- [Assigned task]
Below are the entries; give again exactly the lines from the one mentioning "Working for MDOC (369, 1952)" through the one mentioning "Gold-Level Veteran-Friendly Employer", inclusive.
== Segment start ==
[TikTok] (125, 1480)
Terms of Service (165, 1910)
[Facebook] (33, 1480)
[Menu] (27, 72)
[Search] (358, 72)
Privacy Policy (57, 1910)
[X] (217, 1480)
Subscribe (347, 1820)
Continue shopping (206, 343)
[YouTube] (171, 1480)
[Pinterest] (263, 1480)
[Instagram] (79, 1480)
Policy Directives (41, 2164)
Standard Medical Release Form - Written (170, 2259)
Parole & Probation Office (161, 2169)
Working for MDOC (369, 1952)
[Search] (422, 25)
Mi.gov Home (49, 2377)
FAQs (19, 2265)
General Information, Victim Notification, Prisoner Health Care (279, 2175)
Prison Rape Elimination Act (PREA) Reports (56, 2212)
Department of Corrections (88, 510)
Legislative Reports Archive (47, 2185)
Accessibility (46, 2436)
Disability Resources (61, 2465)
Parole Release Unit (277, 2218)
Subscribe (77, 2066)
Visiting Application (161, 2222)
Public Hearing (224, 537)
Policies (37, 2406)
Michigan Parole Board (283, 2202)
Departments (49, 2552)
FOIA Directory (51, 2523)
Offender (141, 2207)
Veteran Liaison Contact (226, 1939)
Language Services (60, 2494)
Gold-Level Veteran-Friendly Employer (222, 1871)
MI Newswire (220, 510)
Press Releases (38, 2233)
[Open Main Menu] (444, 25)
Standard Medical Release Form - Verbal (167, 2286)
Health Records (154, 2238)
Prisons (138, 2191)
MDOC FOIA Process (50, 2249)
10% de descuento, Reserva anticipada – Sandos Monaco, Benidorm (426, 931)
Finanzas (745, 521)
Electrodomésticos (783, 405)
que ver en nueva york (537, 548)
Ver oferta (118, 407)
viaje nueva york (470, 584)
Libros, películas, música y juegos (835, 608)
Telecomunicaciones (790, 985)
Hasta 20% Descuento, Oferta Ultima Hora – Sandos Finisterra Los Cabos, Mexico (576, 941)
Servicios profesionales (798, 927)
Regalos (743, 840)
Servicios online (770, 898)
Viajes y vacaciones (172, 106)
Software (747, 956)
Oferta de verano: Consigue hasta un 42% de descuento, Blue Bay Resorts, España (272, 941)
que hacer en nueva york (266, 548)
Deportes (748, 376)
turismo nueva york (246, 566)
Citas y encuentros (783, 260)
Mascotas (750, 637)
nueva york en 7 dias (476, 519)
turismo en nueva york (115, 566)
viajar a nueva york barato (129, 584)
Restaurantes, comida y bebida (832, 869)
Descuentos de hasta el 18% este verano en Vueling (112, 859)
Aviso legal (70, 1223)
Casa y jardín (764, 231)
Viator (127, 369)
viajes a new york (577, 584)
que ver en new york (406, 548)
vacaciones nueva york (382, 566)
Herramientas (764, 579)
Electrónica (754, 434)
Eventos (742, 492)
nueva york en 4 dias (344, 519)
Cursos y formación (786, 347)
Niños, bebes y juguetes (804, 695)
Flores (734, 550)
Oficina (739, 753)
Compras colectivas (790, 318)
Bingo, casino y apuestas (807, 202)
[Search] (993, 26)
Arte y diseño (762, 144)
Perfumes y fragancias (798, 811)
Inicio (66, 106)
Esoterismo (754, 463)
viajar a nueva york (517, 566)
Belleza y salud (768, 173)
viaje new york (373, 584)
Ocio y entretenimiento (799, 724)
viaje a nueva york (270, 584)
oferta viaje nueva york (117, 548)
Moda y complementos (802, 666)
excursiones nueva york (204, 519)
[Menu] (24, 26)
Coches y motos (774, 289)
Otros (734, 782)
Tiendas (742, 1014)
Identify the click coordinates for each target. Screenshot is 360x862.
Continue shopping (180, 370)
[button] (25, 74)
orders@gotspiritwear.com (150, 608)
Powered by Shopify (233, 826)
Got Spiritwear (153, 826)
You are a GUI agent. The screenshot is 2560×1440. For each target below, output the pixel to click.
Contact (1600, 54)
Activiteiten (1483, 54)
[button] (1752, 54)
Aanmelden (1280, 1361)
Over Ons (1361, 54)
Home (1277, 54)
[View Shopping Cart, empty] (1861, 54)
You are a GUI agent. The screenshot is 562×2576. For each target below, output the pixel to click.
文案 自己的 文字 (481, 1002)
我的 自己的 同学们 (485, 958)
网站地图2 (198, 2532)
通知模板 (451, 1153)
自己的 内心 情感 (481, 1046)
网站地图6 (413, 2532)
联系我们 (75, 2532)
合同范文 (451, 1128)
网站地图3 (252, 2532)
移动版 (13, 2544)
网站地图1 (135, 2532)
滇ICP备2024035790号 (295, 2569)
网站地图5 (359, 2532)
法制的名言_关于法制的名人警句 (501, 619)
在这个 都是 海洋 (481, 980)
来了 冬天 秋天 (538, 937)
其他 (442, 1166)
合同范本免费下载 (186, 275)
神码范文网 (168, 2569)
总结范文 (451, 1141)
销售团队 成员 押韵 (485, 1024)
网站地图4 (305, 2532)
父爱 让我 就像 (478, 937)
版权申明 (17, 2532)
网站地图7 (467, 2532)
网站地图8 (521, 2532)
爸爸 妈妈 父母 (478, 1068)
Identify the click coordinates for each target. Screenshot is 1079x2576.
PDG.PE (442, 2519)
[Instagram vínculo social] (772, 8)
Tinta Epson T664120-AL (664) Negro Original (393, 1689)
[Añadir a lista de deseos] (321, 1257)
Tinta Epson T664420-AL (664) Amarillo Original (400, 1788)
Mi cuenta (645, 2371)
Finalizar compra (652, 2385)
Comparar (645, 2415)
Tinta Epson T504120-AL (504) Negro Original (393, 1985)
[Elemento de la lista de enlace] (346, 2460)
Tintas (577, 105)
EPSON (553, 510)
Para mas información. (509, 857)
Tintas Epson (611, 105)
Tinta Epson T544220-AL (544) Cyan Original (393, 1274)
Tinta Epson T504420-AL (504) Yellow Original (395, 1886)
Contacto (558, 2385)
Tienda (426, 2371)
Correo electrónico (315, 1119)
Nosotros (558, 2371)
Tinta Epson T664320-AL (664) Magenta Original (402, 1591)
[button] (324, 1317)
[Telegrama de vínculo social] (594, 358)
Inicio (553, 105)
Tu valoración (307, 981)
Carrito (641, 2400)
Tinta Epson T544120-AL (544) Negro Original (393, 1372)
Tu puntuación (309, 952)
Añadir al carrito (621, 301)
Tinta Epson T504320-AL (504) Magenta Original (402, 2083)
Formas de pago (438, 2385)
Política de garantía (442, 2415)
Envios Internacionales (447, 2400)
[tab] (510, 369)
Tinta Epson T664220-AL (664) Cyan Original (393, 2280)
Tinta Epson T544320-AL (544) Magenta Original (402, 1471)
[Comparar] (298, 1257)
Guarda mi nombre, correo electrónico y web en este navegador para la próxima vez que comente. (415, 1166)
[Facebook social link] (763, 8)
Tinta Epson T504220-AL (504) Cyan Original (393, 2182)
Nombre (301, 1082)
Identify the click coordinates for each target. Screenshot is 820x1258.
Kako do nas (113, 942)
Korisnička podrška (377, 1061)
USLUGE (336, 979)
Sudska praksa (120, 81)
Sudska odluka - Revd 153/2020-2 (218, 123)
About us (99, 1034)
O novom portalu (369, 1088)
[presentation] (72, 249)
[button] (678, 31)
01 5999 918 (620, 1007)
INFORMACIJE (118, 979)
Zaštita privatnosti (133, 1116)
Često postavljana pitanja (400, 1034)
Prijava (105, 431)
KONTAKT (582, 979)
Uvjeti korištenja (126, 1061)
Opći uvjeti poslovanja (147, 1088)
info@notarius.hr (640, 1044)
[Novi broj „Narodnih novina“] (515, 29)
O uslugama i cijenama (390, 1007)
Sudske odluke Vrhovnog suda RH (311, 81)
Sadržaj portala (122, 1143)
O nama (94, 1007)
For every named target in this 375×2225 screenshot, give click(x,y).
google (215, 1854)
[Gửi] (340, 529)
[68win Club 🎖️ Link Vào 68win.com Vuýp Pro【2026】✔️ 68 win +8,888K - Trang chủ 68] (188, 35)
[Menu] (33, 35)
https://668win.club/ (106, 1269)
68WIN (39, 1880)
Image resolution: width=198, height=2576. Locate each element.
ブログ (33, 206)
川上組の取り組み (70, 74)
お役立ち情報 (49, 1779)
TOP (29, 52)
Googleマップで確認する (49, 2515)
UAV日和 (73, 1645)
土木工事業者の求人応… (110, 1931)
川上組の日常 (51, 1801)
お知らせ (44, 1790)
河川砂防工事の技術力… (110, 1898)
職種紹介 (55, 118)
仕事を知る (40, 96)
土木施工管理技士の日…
== Segment end ==
- [Written answer]
Working for MDOC (369, 1952)
[Search] (422, 25)
Mi.gov Home (49, 2377)
FAQs (19, 2265)
General Information, Victim Notification, Prisoner Health Care (279, 2175)
Prison Rape Elimination Act (PREA) Reports (56, 2212)
Department of Corrections (88, 510)
Legislative Reports Archive (47, 2185)
Accessibility (46, 2436)
Disability Resources (61, 2465)
Parole Release Unit (277, 2218)
Subscribe (77, 2066)
Visiting Application (161, 2222)
Public Hearing (224, 537)
Policies (37, 2406)
Michigan Parole Board (283, 2202)
Departments (49, 2552)
FOIA Directory (51, 2523)
Offender (141, 2207)
Veteran Liaison Contact (226, 1939)
Language Services (60, 2494)
Gold-Level Veteran-Friendly Employer (222, 1871)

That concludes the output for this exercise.